SOURCE DOCUMENT:
Rachael Anne Dunlop et al. PLoS One.

Abstract

Mechanisms of protein misfolding are of increasing interest in the aetiology of neurodegenerative diseases characterized by protein aggregation and tangles including Amyotrophic Lateral Sclerosis (ALS), Alzheimer's disease (AD), Parkinson's disease (PD), Lewy Body Dementia (LBD), and Progressive Supranuclear Palsy (PSP). Some forms of neurodegenerative illness are associated with mutations in genes which control assembly of disease related proteins. For example, the mouse sticky mutation sti, which results in undetected mischarging of tRNA(Ala) with serine resulting in the substitution of serine for alanine in proteins causes cerebellar Purkinje cell loss and ataxia in laboratory animals. Replacement of serine 422 with glutamic acid in tau increases the propensity of tau aggregation associated with neurodegeneration. However, the possibility that environmental factors can trigger abnormal folding in proteins remains relatively unexplored. We here report that a non-protein amino acid, β-N-methylamino-L-alanine (BMAA), can be misincorporated in place of L-serine into human proteins. We also report that this misincorporation can be inhibited by L-serine. Misincorporation of BMAA into human neuroproteins may shed light on putative associations between human exposure to BMAA produced by cyanobacteria and an increased incidence of ALS.

WHAT YOU WILL DO:
1 – Answer these questions from the abstract, one line each:
(a) Which amino acid does the mouse sticky mutation sti substitute for alanine in proteins?
(b) Which residue in tau, when replaced with glutamic acid, increases the propensity of tau aggregation?
(c) What inhibits the misincorporation of BMAA into human proteins?
2 – List every neurodegenerative disease the abstract names, along with its abbreviation.
3 – Extend the abstract on BMAA misincorporation, picking up after its final sentence.
The records are separate material and are not part of the abstract.

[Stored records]
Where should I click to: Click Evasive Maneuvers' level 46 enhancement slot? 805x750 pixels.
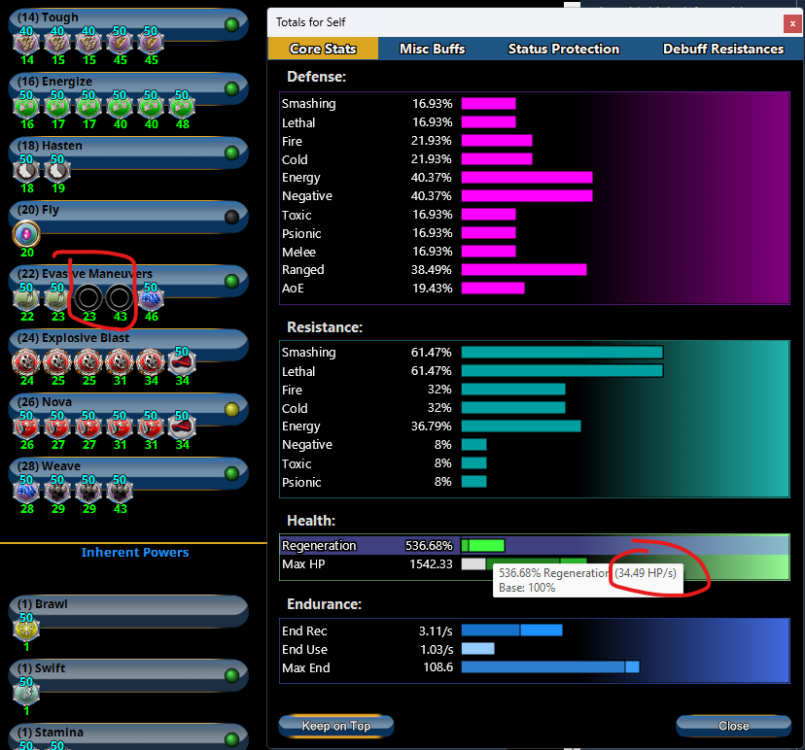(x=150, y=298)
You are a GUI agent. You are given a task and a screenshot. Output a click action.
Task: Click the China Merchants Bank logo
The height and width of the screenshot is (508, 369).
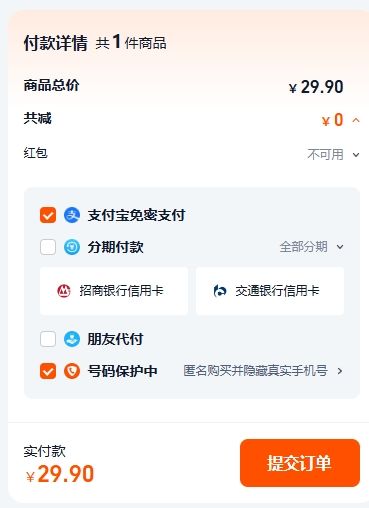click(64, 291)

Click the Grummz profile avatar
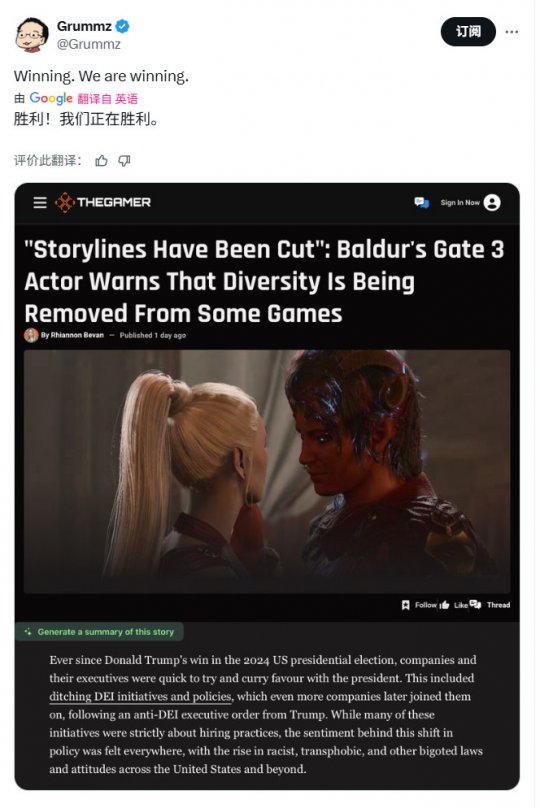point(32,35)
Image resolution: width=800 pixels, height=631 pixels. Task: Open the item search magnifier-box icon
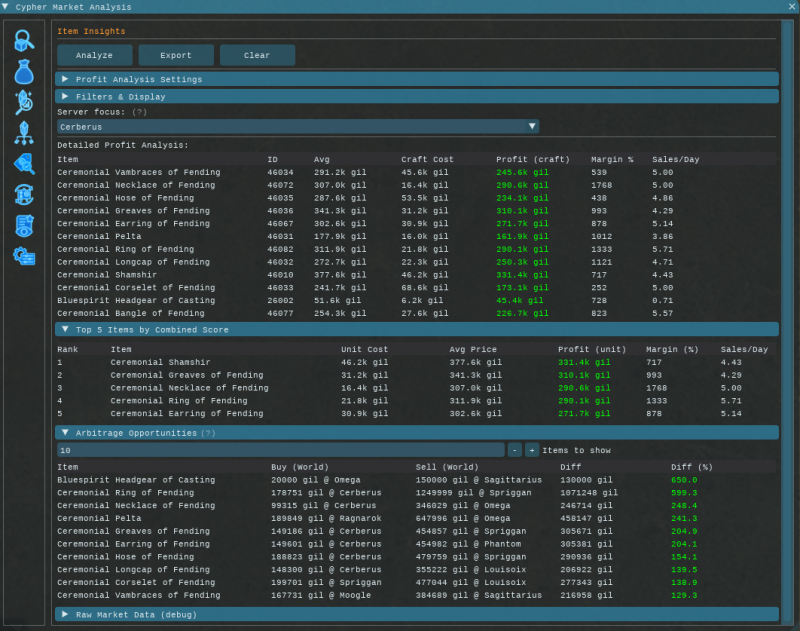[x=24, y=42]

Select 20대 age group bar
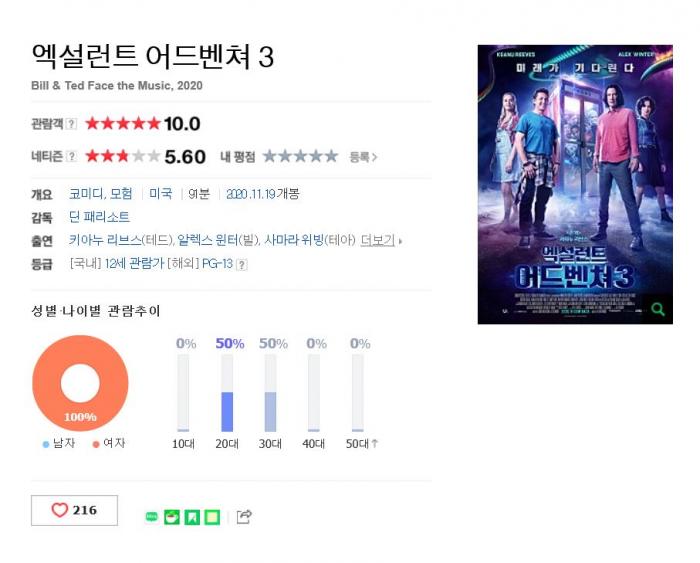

ANSWERS FOR THIS EXERCISE:
1 –
(a) Serine
(b) Serine 422
(c) L-serine

2 –
Amyotrophic Lateral Sclerosis (ALS)
Alzheimer's disease (AD)
Parkinson's disease (PD)
Lewy Body Dementia (LBD)
Progressive Supranuclear Palsy (PSP)

3 –
Conflict of interest statement

Competing Interests: A patent application relating to the potential of L-serine to be used as a therapeutic agent for the treatment of neurodegenerative diseases has been submitted (PCT/US2012/066373). This patent does not alter the authors’ adherence to all the PLOS ONE policies on sharing data and materials and there are no consultancies or additional products in development associated with it.

Figures

Figure 1
Figure 1. Uptake and incorporation of 3H-BMAA into proteins by MRC-5 cells.
Panel A, uptake of radiolabel by cells was expressed as disintegrations per minute (DPM) per µg of cell protein. Panel B, radiolabel in the cell protein fraction was expressed as DPM per µg of total cell protein. Values are mean +/− SD for three independent experiments (n = 3).
Figure 2
Figure 2. Inhibition of incorporation of radiolabel into cell protein by cycloheximide.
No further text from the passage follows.